Pointing to a statement made by historian YS Rao – who was the chief of the Indian Council of Historical Research until November 2015 – in favour of the caste system, Sawhney raises the question of what is "casteist" and how the current government interprets casteism.

Before being appointed to the important post in 2014, Rao had written in a 2007 blog post titled Indian Caste System: A Reappraisal , "The (caste) system was working well in ancient times and we do not find any complaint from any quarters against it. It is often misinterpreted as an exploitative social system for retaining economic and social status of certain vested interests of the ruling class."

Rohith stood for a nationalism that does not discriminate on the basis of caste, class, religion, region or gender, Sawhney says, the kind that was drafted by Ambedkar in our Constitution, adding that the Constitution grants citizens the right to dissent. "We'll always be critical of your Manu-wadi definition of nationalism" he says.

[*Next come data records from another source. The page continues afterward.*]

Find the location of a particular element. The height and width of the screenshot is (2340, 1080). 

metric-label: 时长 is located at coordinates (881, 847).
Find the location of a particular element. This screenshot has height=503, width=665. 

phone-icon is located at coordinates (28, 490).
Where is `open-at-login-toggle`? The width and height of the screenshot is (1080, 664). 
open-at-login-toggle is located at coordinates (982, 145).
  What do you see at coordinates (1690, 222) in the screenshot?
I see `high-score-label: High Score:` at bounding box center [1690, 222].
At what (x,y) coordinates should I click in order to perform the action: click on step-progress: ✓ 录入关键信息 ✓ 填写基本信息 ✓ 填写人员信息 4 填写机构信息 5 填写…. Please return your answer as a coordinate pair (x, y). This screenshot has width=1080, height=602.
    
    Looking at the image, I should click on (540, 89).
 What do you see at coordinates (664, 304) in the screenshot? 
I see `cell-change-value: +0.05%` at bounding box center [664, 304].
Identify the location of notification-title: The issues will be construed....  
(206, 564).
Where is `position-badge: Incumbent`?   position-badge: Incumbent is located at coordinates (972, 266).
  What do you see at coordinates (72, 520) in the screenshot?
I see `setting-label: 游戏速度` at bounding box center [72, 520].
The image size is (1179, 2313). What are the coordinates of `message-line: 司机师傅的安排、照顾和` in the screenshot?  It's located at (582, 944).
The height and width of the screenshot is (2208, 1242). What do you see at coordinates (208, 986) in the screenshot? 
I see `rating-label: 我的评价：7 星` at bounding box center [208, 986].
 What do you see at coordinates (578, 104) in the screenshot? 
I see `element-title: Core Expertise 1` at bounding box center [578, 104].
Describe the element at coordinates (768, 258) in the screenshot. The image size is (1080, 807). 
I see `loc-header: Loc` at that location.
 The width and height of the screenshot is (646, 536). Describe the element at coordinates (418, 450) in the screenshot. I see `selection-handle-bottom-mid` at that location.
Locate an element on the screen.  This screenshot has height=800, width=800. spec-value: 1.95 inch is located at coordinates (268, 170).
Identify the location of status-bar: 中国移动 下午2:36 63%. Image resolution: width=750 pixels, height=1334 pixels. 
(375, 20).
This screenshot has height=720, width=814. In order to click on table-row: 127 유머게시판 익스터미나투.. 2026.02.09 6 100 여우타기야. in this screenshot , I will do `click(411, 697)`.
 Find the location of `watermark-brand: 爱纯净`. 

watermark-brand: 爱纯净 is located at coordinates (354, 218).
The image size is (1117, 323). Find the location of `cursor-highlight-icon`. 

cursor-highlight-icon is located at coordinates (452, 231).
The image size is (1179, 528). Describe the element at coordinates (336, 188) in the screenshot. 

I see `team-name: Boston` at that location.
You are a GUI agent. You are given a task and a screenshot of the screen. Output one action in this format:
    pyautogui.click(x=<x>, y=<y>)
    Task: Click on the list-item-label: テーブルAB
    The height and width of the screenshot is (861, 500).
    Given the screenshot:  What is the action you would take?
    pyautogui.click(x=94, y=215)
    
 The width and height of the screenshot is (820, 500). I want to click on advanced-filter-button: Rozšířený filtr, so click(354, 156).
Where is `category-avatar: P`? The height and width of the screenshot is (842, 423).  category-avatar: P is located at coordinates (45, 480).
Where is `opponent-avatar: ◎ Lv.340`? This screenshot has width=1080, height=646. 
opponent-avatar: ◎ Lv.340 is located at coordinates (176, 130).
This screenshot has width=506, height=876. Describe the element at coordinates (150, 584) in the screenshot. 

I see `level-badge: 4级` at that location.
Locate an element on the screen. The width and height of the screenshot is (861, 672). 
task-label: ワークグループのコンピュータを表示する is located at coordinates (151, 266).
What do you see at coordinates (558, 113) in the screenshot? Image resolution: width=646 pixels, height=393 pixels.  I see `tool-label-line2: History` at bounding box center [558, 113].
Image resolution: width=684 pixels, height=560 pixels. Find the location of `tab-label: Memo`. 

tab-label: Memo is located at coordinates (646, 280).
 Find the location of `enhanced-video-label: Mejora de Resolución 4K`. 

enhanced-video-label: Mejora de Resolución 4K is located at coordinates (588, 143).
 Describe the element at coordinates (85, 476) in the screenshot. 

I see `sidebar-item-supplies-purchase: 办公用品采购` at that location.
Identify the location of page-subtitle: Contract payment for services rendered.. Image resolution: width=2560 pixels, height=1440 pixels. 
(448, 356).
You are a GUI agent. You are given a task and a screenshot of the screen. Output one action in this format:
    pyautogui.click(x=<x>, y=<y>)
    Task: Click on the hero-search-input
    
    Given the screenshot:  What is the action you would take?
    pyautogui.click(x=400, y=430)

On August 2, 2015, ABVP members stopped the screening of the film on the Muzaffarnagar riots in Delhi University. The Ambedkar Student Union members in Hyderabad University protested against that act, and termed the ABVP's act "hooliganism". This led to bickering between the two student groups, and an allegation by one Susheel Kumar that he was assaulted by the students from the ASA.

This was later changed to say Kumar was manhandled when he spoke against the ASA students' protest against Yakub Memon's hanging. And so began the exchange and manipulation of information, ending in Rohith Vemula's suicide.